Transgender people will be fighting the Trump administration at the pharmacy & doctor’s office

Washington D.C., transgender visibility march, protest
Photo: Shutterstock

Pride month is a time to celebrate the strength and diversity of the LGBTQ community. On June 12, we were reminded it’s also a time to renew our fight for trans lives. On the fourth anniversary of the Pulse Nightclub shooting, the Department of Health and Human Services (HHS) rolled back healthcare rights for transgender Americans.

This rule reversal has everything to do with prejudice, and nothing to do with health. For many, healthcare providers are people they trust most. But due to widespread and systemic prejudice, many trans and gender-nonconforming people—especially people of color—receive inadequate, dehumanizing, or even traumatic care.

Related: Now Trump is claiming there’s “an AIDS vaccine” created by “incredible scientists”

At Kind Clinic, where I work, our mission is to provide sexual health and wellness services in a safe and supportive environment, regardless of trans status, sexual orientation, insurance, or ability to pay. I connect trans patients to resources like counseling, medication assistance, and legal name/gender marker changes for ID documents.

Trans patients often say visiting our clinic was the first time they felt respected by a healthcare provider. We hear countless stories of providers focusing on a patient’s trans status even when the patient has an unrelated need like a broken bone, or pharmacists refusing to dispense hormone prescriptions because they believe the medication doesn’t “match” the gender on the patient’s ID.

In a 2015 survey of transgender Americans, one in three reported harassment in a medical setting, and one in five reported denial of treatment altogether. And the intersection of transphobia and racism means that Black, Indigenous and Latinx trans people are even more vulnerable to poor health outcomes, discrimination, and violence.

For many trans people, healthcare is unaffordable. One in three trans Americans live in poverty, and one in six are uninsured. Even when insured, many pay out-of-pocket for medically necessary care, because plans are not required to cover gender transition-related services.

- RECORDED DATA -

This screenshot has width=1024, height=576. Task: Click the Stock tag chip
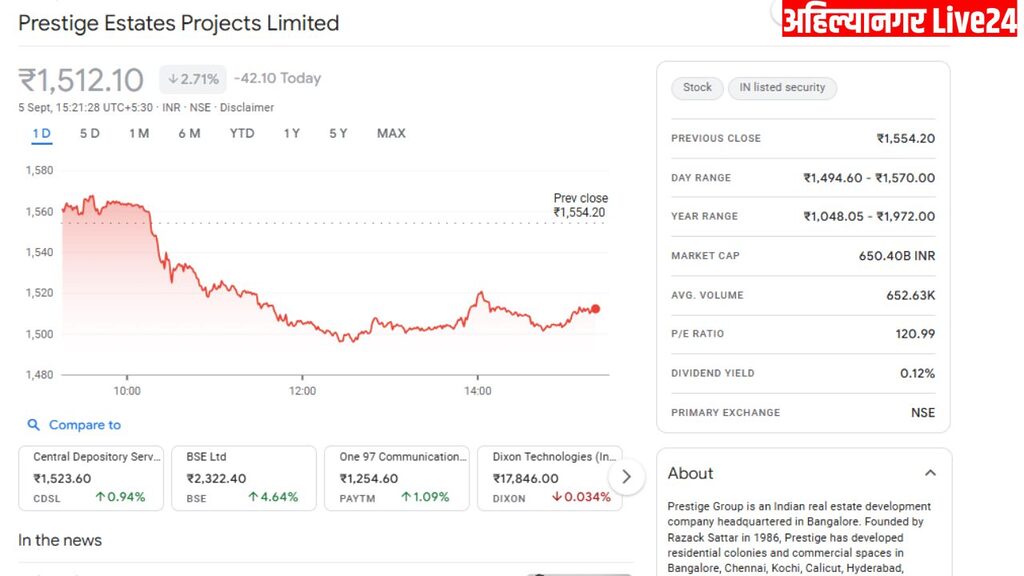pyautogui.click(x=697, y=88)
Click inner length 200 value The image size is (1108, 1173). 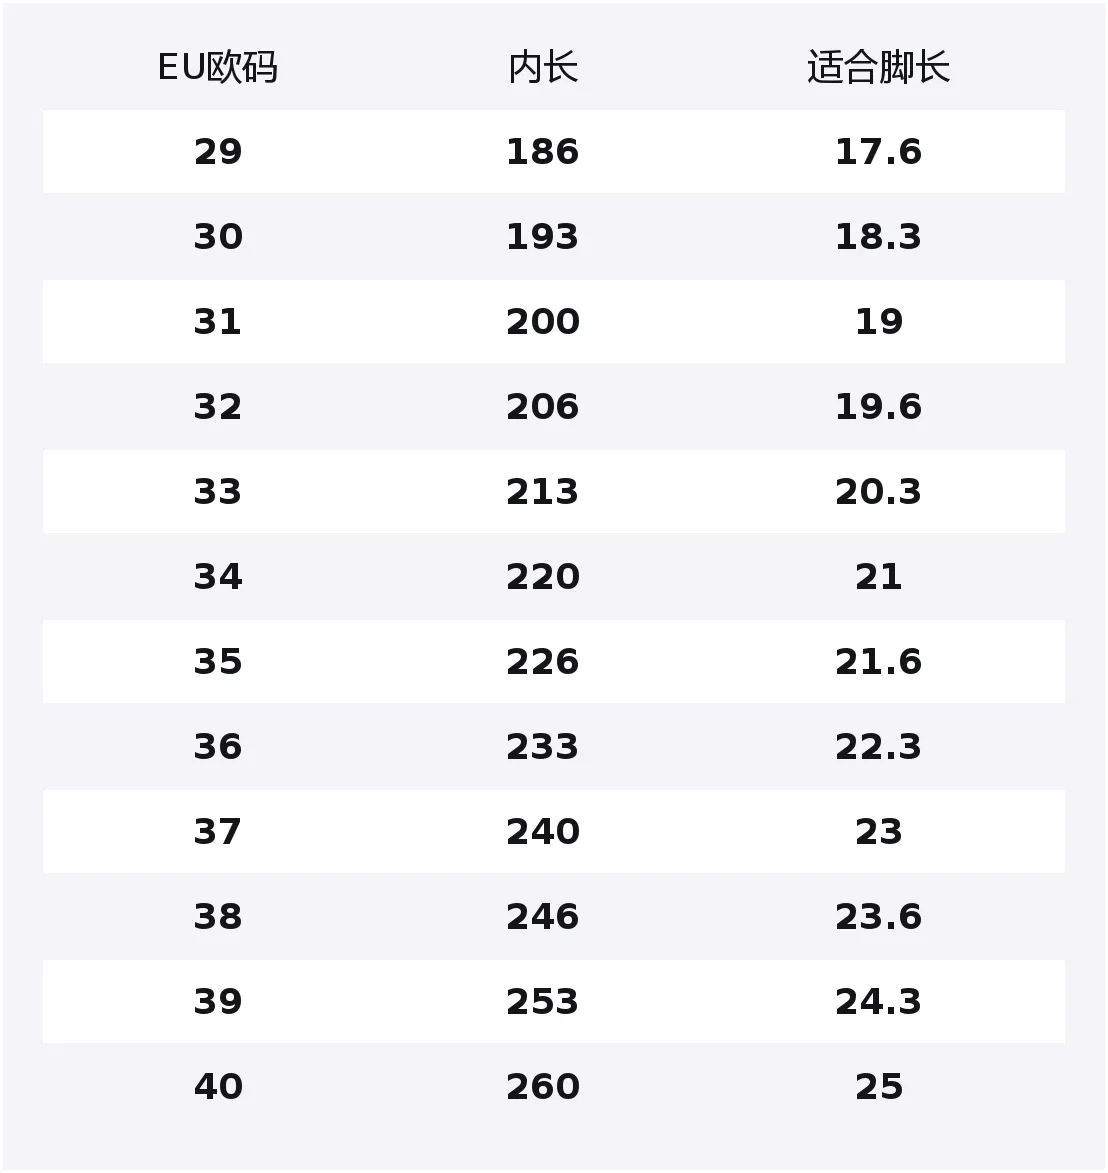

- PROBLEMS TO WORK ON -
1/ Using the article on transgender healthcare, explain in one to three sentences why many trans people pay out-of-pocket for medically necessary care even when they have insurance.
2/ According to the article on transgender healthcare, what share of respondents in the 2015 survey of transgender Americans reported being denied treatment altogether?

- RESULTS -
1/ Many insured trans people still pay out-of-pocket for medically necessary care because insurance plans are not required to cover gender transition-related services.

2/ One in five.